▸ **ABOUT THIS TASK**
Scan the records below for the line with "The width and height of the screenshot is (1920, 1080)." and the line with "Click the Diferencia". Repeat those two lines and every line between them exactly, and nothing else.

▸ **MATERIAL SHOWN**
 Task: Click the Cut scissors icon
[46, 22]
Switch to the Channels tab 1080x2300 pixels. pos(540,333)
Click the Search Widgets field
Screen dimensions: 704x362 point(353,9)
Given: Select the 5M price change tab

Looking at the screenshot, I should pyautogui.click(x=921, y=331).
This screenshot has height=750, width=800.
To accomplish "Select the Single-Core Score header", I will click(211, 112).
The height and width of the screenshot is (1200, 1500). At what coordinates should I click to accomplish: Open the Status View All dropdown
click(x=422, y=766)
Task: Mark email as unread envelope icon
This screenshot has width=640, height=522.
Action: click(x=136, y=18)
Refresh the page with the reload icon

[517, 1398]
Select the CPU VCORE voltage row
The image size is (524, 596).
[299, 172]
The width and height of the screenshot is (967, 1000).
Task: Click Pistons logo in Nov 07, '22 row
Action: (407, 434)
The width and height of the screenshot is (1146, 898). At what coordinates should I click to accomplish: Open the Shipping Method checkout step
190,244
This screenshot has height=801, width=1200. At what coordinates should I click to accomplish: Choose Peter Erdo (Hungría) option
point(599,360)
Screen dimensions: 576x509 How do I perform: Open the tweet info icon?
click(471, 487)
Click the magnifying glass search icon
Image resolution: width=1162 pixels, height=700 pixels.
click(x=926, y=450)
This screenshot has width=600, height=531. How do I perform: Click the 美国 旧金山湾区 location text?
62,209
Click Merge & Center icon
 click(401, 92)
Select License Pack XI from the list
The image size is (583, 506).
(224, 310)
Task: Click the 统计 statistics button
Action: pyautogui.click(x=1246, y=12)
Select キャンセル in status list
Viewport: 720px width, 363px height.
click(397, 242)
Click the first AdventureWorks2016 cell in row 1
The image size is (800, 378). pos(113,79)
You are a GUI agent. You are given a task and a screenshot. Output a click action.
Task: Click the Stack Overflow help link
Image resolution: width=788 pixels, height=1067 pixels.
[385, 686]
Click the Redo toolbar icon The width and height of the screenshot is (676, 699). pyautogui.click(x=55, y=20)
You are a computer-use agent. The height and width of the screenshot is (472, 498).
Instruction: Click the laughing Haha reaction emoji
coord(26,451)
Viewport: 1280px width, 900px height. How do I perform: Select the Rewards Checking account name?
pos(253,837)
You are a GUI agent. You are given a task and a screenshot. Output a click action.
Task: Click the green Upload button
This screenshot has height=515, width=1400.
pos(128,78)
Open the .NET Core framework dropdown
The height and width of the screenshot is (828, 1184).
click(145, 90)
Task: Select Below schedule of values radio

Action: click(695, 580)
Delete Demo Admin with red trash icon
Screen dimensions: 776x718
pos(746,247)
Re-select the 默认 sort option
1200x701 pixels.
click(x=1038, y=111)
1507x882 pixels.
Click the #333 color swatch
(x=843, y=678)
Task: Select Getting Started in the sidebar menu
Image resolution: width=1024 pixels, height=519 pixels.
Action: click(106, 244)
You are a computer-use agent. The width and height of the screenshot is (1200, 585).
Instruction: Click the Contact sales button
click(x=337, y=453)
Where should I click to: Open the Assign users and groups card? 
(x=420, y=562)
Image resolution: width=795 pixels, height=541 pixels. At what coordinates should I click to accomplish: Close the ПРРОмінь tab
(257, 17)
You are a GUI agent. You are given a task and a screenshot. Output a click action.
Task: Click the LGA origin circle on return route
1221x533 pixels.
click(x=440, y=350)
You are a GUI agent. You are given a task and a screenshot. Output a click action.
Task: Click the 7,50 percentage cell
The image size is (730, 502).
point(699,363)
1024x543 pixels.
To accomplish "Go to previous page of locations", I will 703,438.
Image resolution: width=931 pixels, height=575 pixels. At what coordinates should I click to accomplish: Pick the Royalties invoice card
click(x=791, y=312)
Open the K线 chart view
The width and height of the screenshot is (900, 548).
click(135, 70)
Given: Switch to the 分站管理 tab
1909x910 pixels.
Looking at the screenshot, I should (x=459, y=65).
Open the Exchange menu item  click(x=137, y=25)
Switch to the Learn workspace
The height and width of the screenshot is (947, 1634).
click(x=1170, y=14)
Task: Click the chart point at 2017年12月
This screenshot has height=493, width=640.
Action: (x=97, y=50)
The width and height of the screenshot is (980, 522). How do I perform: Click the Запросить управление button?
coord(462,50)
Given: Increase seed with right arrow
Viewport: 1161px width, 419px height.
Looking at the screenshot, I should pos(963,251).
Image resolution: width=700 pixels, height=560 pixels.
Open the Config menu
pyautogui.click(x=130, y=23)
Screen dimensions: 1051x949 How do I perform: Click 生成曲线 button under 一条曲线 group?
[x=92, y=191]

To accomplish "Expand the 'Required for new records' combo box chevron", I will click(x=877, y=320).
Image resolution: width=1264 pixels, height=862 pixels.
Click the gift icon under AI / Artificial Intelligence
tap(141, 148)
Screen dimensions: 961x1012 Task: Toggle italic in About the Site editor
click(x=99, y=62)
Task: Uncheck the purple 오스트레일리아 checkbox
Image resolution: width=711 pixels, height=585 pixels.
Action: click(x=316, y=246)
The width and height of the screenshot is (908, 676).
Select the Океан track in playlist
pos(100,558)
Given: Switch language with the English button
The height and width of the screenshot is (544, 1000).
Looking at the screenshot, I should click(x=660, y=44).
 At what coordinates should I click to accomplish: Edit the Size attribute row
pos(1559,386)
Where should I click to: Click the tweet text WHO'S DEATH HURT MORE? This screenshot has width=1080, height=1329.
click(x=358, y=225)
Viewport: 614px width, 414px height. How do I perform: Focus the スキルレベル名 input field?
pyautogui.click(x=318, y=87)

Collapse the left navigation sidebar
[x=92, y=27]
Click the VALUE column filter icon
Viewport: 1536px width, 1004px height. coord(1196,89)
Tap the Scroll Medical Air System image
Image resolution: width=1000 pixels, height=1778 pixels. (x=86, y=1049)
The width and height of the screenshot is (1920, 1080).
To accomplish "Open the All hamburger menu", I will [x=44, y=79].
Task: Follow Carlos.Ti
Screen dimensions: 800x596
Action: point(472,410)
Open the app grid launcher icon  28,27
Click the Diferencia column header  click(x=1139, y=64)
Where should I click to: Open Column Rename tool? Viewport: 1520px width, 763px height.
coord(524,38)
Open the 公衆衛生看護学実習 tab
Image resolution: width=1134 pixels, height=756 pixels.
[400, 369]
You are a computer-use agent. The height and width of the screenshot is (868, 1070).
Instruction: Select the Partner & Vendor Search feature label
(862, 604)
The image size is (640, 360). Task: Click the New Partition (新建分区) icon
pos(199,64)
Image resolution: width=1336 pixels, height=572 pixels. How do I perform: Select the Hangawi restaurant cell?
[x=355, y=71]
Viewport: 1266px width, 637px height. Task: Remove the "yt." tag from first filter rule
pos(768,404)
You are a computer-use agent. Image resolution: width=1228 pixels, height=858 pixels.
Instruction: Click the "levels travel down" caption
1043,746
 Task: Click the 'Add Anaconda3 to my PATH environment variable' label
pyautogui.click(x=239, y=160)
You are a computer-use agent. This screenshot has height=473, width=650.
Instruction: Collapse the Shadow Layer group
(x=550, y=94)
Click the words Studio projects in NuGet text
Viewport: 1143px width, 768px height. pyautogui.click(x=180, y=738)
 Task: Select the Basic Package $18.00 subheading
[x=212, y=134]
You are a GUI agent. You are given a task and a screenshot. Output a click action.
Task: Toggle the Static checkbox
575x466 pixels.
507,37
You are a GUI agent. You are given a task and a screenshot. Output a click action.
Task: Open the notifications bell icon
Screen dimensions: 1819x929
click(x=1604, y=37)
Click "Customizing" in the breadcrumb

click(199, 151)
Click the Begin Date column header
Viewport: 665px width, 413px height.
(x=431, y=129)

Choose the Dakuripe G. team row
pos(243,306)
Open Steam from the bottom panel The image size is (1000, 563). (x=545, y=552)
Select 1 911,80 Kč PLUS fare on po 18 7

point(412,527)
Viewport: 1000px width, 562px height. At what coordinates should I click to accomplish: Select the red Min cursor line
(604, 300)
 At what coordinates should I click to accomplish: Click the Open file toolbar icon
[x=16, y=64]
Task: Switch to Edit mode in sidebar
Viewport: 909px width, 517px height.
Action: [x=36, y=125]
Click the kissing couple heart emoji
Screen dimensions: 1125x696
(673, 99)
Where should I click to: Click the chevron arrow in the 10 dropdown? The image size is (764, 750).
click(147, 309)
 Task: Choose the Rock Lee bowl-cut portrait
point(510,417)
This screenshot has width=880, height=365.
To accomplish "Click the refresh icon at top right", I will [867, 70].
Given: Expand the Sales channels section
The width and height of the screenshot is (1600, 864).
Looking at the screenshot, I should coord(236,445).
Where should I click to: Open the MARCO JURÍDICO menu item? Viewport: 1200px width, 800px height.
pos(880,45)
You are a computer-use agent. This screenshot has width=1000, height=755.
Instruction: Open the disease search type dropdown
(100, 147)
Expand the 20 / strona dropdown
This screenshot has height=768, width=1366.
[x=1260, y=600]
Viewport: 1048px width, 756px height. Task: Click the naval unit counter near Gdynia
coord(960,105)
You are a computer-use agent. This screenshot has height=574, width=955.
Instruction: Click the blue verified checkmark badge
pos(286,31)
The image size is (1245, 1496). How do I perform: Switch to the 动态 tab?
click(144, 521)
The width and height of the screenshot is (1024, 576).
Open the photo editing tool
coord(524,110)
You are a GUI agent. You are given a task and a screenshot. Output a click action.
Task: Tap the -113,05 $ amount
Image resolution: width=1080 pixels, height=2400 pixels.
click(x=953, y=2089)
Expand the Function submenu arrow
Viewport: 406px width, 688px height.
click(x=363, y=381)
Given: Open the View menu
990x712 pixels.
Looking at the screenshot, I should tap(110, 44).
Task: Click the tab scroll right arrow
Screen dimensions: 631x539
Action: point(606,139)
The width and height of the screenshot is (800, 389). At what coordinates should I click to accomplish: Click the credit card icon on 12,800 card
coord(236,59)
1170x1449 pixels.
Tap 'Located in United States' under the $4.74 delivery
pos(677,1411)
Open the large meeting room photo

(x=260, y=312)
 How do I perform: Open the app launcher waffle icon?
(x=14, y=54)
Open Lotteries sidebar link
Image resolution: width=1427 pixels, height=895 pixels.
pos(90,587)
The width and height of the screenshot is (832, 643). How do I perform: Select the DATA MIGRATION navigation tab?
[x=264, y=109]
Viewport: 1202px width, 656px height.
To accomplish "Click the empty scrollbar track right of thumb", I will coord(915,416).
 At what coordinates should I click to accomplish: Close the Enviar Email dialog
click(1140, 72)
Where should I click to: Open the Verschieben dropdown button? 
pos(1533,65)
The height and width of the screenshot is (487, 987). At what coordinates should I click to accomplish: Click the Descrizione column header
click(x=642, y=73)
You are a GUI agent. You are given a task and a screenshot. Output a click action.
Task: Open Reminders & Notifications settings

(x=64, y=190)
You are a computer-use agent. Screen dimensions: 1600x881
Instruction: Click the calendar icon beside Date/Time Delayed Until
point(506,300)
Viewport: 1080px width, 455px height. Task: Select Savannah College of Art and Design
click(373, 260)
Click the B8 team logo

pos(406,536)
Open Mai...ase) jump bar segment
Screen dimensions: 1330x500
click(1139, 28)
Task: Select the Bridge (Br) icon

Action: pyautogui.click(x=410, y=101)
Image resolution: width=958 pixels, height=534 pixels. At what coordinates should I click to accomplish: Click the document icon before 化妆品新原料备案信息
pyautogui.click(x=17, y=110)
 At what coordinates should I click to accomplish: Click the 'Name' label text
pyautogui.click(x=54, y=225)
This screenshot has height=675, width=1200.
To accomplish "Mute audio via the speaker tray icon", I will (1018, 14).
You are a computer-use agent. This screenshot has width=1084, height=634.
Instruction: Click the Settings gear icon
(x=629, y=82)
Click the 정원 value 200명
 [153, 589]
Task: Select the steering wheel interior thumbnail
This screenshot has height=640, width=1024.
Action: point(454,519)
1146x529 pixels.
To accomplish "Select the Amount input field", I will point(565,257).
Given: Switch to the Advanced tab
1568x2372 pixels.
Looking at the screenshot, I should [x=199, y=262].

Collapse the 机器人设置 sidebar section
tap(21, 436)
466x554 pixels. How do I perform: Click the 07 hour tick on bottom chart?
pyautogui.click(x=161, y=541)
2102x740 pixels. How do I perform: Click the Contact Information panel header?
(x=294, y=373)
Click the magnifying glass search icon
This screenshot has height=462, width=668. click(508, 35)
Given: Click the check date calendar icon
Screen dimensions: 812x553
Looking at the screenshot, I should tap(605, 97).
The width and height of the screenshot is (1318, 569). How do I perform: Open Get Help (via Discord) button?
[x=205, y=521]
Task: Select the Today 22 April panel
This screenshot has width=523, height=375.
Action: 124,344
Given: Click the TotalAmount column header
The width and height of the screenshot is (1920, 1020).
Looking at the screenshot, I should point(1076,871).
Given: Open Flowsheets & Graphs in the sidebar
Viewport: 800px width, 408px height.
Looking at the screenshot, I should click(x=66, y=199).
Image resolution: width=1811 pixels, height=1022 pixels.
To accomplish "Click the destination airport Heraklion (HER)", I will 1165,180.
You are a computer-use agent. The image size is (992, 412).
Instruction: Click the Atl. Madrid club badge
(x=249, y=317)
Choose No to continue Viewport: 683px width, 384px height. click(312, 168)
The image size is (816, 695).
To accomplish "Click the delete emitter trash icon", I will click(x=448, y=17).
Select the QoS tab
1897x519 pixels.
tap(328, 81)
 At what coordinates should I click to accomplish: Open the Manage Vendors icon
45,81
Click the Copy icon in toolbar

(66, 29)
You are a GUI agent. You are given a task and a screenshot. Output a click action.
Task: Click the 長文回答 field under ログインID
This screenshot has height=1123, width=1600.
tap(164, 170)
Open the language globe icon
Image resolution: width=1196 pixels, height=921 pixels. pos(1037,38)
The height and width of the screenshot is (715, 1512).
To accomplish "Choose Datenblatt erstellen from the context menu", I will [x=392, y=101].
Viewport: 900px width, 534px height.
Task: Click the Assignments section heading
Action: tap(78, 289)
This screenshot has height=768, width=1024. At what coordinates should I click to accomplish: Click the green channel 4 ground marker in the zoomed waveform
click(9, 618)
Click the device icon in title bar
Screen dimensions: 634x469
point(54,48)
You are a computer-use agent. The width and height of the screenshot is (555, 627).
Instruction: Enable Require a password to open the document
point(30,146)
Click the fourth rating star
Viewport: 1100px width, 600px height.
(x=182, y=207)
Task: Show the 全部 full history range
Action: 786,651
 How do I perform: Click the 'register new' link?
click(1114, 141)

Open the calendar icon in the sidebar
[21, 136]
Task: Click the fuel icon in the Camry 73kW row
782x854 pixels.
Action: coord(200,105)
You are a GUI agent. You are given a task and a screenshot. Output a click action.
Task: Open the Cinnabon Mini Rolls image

▸ **ANSWER SPACE**
The width and height of the screenshot is (1920, 1080).
To accomplish "Open the All hamburger menu", I will [x=44, y=79].
Task: Follow Carlos.Ti
Screen dimensions: 800x596
Action: point(472,410)
Open the app grid launcher icon  28,27
Click the Diferencia column header  click(x=1139, y=64)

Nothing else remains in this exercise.